* _Task brief_: What follows is a set of entries; retype all of them exactly.

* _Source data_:

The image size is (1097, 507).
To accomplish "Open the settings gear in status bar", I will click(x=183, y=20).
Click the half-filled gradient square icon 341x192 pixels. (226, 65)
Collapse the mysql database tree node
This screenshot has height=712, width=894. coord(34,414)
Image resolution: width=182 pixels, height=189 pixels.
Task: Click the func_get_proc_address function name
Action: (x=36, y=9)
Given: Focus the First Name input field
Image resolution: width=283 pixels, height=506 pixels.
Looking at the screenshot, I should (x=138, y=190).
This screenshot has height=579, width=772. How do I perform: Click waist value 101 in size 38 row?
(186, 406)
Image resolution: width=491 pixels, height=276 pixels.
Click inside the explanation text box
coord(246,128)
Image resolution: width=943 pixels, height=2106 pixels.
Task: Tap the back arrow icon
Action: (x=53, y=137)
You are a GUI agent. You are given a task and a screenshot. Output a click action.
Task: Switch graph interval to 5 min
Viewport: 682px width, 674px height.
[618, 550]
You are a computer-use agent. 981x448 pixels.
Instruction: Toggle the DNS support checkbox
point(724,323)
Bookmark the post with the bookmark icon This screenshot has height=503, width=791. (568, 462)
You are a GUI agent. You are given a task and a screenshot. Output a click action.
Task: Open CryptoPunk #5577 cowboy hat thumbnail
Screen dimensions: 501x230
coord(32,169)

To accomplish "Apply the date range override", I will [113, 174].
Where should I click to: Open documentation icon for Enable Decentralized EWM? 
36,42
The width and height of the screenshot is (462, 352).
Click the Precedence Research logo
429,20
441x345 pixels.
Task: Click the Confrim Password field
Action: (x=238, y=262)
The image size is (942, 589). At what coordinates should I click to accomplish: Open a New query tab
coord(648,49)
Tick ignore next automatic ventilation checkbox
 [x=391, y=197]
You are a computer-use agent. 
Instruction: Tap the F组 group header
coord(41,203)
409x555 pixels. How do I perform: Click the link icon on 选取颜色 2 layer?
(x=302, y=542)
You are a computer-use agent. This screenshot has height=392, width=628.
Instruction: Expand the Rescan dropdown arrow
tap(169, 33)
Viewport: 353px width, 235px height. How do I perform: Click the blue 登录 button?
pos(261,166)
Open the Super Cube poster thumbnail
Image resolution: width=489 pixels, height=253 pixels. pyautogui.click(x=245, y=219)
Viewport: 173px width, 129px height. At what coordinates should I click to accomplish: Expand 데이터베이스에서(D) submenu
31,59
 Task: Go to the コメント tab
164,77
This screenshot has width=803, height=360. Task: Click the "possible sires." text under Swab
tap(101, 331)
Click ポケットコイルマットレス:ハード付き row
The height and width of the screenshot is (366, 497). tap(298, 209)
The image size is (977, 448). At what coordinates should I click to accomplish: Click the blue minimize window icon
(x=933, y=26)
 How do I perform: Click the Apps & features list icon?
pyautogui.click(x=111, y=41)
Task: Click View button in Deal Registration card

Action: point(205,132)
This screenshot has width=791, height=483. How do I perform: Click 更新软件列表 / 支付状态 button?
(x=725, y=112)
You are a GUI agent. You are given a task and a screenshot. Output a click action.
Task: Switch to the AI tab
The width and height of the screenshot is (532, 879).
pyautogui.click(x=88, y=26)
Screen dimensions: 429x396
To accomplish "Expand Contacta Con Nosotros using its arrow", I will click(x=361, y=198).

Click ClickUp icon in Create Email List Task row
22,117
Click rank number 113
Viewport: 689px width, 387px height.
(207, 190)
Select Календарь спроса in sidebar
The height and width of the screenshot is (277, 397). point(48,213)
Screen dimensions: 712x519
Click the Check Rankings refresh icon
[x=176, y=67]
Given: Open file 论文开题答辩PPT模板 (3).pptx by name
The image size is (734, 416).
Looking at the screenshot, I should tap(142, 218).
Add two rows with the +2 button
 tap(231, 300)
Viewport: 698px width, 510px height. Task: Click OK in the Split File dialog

* _Solution_:
The image size is (1097, 507).
To accomplish "Open the settings gear in status bar", I will click(x=183, y=20).
Click the half-filled gradient square icon 341x192 pixels. (226, 65)
Collapse the mysql database tree node
This screenshot has height=712, width=894. coord(34,414)
Image resolution: width=182 pixels, height=189 pixels.
Task: Click the func_get_proc_address function name
Action: (x=36, y=9)
Given: Focus the First Name input field
Image resolution: width=283 pixels, height=506 pixels.
Looking at the screenshot, I should (x=138, y=190).
This screenshot has height=579, width=772. How do I perform: Click waist value 101 in size 38 row?
(186, 406)
Image resolution: width=491 pixels, height=276 pixels.
Click inside the explanation text box
coord(246,128)
Image resolution: width=943 pixels, height=2106 pixels.
Task: Tap the back arrow icon
Action: (x=53, y=137)
You are a GUI agent. You are given a task and a screenshot. Output a click action.
Task: Switch graph interval to 5 min
Viewport: 682px width, 674px height.
[618, 550]
You are a computer-use agent. 981x448 pixels.
Instruction: Toggle the DNS support checkbox
point(724,323)
Bookmark the post with the bookmark icon This screenshot has height=503, width=791. (568, 462)
You are a GUI agent. You are given a task and a screenshot. Output a click action.
Task: Open CryptoPunk #5577 cowboy hat thumbnail
Screen dimensions: 501x230
coord(32,169)

To accomplish "Apply the date range override", I will [113, 174].
Where should I click to: Open documentation icon for Enable Decentralized EWM? 
36,42
The width and height of the screenshot is (462, 352).
Click the Precedence Research logo
429,20
441x345 pixels.
Task: Click the Confrim Password field
Action: (x=238, y=262)
The image size is (942, 589). At what coordinates should I click to accomplish: Open a New query tab
coord(648,49)
Tick ignore next automatic ventilation checkbox
 [x=391, y=197]
You are a computer-use agent. 
Instruction: Tap the F组 group header
coord(41,203)
409x555 pixels. How do I perform: Click the link icon on 选取颜色 2 layer?
(x=302, y=542)
You are a computer-use agent. This screenshot has height=392, width=628.
Instruction: Expand the Rescan dropdown arrow
tap(169, 33)
Viewport: 353px width, 235px height. How do I perform: Click the blue 登录 button?
pos(261,166)
Open the Super Cube poster thumbnail
Image resolution: width=489 pixels, height=253 pixels. pyautogui.click(x=245, y=219)
Viewport: 173px width, 129px height. At what coordinates should I click to accomplish: Expand 데이터베이스에서(D) submenu
31,59
 Task: Go to the コメント tab
164,77
This screenshot has width=803, height=360. Task: Click the "possible sires." text under Swab
tap(101, 331)
Click ポケットコイルマットレス:ハード付き row
The height and width of the screenshot is (366, 497). tap(298, 209)
The image size is (977, 448). At what coordinates should I click to accomplish: Click the blue minimize window icon
(x=933, y=26)
 How do I perform: Click the Apps & features list icon?
pyautogui.click(x=111, y=41)
Task: Click View button in Deal Registration card

Action: point(205,132)
This screenshot has width=791, height=483. How do I perform: Click 更新软件列表 / 支付状态 button?
(x=725, y=112)
You are a GUI agent. You are given a task and a screenshot. Output a click action.
Task: Switch to the AI tab
The width and height of the screenshot is (532, 879).
pyautogui.click(x=88, y=26)
Screen dimensions: 429x396
To accomplish "Expand Contacta Con Nosotros using its arrow", I will click(x=361, y=198).

Click ClickUp icon in Create Email List Task row
22,117
Click rank number 113
Viewport: 689px width, 387px height.
(207, 190)
Select Календарь спроса in sidebar
The height and width of the screenshot is (277, 397). point(48,213)
Screen dimensions: 712x519
Click the Check Rankings refresh icon
[x=176, y=67]
Given: Open file 论文开题答辩PPT模板 (3).pptx by name
The image size is (734, 416).
Looking at the screenshot, I should tap(142, 218).
Add two rows with the +2 button
 tap(231, 300)
Viewport: 698px width, 510px height. Task: Click OK in the Split File dialog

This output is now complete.